* WORK REQUEST
Print the lines that run from the line with "Click the Developer badge banner" to the line with "Show favorites via the star icon", keeping both end lines, exactly as they appear in the entries below, and nothing else.

━━━━━ DATASET RECORDS ━━━━━

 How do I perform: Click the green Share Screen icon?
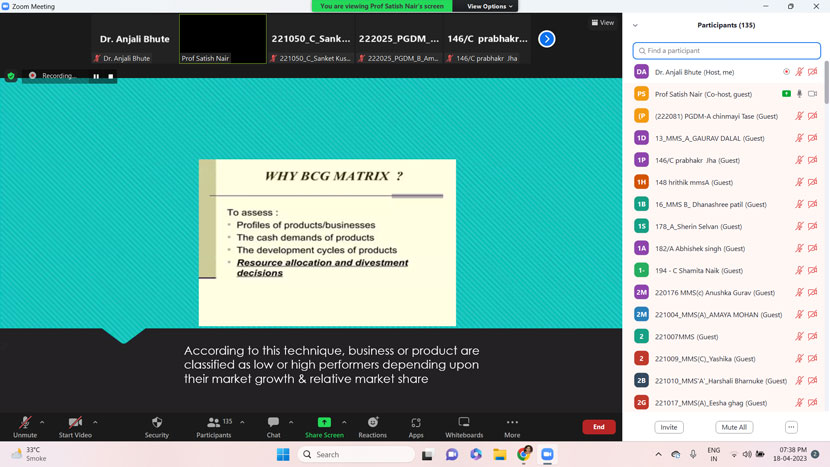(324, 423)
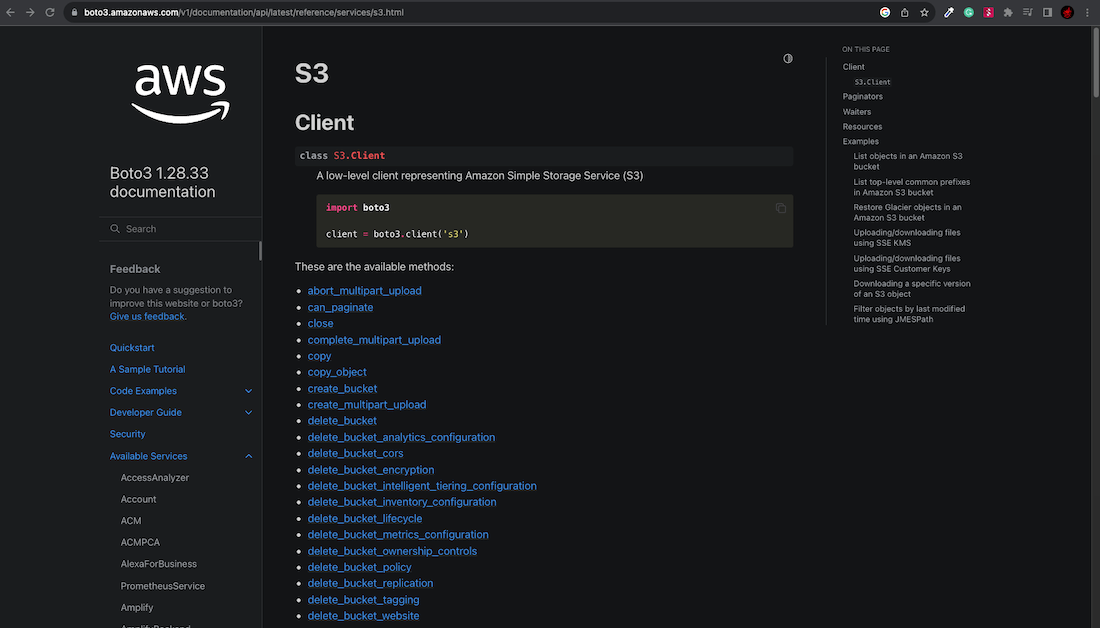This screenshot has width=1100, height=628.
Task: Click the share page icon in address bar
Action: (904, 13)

━━━━━
━━━━━ DATASET RECORDS ━━━━━

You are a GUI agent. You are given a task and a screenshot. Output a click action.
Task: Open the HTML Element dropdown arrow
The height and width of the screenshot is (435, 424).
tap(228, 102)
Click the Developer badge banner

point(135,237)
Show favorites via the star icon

━━━━━

* YOUR SOLUTION
Click the Developer badge banner

point(135,237)
Show favorites via the star icon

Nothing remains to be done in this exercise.